Required task
Copy the entries from the line that contains "The height and width of the screenshot is (626, 1360)." through the line that contains "click(926, 422)", replacing "Select" with "Choose" and changing nothing else.

Provided data
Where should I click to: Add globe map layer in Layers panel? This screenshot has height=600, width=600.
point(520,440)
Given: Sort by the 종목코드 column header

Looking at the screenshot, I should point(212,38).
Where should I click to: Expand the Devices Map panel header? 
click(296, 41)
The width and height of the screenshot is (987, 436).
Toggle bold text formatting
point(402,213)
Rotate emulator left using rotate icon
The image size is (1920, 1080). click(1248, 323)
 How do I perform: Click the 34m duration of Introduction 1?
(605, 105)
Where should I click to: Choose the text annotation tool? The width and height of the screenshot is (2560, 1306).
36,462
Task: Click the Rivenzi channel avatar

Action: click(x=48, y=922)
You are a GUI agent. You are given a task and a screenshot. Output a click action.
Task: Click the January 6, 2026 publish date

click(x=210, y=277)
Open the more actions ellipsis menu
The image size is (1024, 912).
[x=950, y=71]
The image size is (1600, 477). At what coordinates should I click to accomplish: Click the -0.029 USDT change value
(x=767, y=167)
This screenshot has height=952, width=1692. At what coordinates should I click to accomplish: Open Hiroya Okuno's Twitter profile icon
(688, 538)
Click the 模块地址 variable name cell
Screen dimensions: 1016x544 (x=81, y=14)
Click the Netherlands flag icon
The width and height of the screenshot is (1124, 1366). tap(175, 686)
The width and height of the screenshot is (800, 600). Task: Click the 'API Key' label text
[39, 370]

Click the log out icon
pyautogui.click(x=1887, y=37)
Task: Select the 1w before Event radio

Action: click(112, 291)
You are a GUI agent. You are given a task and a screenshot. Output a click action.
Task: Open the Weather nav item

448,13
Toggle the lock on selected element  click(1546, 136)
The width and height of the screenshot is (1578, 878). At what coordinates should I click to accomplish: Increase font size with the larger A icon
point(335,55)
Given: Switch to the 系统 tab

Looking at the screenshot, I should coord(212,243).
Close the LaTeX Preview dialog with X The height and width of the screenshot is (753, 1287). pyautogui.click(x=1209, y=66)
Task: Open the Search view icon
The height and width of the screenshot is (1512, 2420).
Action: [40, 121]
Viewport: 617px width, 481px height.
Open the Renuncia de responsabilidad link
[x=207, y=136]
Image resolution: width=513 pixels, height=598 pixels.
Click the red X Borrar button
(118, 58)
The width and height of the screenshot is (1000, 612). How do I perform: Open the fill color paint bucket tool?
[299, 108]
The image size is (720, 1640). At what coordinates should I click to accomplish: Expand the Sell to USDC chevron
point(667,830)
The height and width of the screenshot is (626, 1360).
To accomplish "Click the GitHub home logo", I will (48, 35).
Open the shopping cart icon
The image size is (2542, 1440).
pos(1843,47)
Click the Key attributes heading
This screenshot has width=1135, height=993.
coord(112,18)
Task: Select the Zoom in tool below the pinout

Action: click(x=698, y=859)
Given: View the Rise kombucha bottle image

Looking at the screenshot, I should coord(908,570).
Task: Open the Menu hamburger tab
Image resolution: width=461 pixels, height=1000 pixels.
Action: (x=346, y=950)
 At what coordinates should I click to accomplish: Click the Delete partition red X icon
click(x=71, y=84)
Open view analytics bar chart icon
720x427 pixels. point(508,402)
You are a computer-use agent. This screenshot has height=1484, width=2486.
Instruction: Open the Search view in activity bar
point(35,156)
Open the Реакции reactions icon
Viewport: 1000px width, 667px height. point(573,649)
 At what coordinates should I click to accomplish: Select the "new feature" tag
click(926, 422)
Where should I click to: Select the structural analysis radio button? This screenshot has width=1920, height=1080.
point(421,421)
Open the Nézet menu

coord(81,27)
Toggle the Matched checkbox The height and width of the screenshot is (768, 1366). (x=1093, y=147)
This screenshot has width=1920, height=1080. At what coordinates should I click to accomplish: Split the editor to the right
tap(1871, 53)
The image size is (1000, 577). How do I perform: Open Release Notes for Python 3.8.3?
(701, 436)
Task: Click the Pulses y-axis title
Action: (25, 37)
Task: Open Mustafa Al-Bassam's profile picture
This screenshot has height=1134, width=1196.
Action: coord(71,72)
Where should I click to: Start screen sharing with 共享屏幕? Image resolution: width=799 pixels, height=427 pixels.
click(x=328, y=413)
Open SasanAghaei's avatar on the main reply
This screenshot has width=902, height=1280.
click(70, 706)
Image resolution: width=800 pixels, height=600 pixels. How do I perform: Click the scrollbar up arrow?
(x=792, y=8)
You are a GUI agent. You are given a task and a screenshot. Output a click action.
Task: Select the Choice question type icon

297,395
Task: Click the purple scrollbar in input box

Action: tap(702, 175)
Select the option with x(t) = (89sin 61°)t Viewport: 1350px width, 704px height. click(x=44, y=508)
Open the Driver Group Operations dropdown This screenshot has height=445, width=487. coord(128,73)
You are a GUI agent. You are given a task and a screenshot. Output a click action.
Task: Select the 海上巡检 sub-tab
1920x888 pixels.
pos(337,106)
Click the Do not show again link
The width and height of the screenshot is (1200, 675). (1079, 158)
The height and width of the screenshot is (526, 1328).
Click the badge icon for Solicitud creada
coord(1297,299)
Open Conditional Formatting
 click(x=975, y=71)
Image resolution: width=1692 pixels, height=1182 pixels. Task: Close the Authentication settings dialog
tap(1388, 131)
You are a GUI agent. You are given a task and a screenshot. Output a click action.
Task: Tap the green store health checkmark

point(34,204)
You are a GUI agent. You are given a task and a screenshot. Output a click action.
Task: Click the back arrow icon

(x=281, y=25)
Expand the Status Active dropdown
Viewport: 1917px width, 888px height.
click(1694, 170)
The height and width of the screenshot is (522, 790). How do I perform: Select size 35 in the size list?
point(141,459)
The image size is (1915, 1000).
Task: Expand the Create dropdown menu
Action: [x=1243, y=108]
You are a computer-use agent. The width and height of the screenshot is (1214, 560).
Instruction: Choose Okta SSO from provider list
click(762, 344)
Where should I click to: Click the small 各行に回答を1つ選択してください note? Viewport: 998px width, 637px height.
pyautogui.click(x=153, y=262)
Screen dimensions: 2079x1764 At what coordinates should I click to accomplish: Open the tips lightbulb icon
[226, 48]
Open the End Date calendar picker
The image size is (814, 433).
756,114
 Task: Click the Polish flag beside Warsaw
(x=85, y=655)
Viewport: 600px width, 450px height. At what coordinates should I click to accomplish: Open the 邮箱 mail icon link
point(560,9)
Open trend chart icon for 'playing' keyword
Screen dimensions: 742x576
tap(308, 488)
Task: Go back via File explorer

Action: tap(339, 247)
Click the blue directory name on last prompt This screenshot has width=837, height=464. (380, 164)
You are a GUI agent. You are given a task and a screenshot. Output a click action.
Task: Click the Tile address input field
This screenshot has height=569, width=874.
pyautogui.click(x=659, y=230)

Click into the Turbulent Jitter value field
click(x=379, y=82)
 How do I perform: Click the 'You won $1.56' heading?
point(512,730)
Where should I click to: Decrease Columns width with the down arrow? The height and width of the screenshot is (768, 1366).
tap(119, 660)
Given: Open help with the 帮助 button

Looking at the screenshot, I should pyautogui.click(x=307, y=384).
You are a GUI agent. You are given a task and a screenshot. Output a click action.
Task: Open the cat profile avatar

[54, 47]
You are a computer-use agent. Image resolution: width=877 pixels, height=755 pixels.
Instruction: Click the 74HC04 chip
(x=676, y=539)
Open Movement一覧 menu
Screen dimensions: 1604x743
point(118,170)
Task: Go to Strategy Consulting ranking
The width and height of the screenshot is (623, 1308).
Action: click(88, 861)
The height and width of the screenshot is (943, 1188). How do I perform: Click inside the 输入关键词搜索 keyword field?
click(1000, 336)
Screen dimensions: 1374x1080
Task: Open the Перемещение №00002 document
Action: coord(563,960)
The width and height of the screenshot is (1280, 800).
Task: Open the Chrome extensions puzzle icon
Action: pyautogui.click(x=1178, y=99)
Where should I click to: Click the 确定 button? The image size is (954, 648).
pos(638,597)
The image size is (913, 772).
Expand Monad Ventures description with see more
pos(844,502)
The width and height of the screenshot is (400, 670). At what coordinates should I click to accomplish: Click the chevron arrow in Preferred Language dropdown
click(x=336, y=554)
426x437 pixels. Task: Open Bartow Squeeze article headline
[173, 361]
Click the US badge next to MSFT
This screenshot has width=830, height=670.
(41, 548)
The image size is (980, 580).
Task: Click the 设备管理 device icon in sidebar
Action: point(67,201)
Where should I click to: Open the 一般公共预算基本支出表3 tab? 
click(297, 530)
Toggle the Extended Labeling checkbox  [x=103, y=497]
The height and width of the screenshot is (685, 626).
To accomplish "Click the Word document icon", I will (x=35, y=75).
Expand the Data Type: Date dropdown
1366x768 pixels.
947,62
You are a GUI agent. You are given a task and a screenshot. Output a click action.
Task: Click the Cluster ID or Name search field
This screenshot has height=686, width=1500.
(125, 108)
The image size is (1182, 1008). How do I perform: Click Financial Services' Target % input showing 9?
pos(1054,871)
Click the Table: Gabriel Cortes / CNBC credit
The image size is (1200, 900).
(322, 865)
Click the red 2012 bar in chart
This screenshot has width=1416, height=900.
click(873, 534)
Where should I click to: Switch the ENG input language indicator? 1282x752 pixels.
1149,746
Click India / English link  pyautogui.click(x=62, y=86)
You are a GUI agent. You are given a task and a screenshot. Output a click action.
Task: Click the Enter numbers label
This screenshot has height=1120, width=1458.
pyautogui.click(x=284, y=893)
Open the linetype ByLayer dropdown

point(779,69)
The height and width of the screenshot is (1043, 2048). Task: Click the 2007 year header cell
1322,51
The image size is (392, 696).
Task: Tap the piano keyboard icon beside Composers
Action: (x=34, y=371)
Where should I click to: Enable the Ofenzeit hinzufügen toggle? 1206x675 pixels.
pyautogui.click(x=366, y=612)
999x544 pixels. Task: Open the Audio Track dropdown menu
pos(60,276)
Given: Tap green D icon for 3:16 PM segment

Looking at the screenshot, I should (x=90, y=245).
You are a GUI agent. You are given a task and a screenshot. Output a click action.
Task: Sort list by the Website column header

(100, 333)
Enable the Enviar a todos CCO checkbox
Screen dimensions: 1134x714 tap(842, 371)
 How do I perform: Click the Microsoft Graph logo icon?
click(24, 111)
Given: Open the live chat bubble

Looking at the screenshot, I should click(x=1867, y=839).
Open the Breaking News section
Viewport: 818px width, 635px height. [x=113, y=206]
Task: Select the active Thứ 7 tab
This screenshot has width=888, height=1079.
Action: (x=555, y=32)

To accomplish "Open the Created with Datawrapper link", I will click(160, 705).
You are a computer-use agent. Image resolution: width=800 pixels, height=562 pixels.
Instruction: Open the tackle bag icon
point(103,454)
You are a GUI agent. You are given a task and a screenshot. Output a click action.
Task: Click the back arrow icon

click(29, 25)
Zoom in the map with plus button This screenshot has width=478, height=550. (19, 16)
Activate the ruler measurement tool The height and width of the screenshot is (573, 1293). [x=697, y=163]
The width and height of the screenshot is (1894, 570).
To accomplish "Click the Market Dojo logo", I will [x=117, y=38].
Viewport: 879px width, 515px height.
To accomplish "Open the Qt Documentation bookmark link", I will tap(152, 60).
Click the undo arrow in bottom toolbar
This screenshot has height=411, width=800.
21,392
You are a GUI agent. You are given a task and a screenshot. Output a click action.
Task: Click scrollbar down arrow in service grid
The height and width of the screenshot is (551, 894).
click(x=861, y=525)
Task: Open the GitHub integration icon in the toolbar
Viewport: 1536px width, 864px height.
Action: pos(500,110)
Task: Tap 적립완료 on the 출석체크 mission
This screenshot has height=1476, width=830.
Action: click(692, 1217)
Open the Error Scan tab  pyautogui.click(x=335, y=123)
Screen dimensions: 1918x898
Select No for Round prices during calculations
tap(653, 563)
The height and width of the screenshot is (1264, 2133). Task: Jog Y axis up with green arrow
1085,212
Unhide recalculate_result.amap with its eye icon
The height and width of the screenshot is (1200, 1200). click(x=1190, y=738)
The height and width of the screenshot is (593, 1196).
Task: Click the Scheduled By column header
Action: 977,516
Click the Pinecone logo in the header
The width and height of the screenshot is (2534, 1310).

Written solution
The height and width of the screenshot is (626, 1360).
To accomplish "Click the GitHub home logo", I will (48, 35).
Open the shopping cart icon
The image size is (2542, 1440).
pos(1843,47)
Click the Key attributes heading
This screenshot has width=1135, height=993.
coord(112,18)
Task: Choose the Zoom in tool below the pinout

Action: click(x=698, y=859)
Given: View the Rise kombucha bottle image

Looking at the screenshot, I should coord(908,570).
Task: Open the Menu hamburger tab
Image resolution: width=461 pixels, height=1000 pixels.
Action: (x=346, y=950)
 At what coordinates should I click to accomplish: Click the Delete partition red X icon
click(x=71, y=84)
Open view analytics bar chart icon
720x427 pixels. point(508,402)
You are a computer-use agent. This screenshot has height=1484, width=2486.
Instruction: Open the Search view in activity bar
point(35,156)
Open the Реакции reactions icon
Viewport: 1000px width, 667px height. point(573,649)
 At what coordinates should I click to accomplish: Choose the "new feature" tag
click(926, 422)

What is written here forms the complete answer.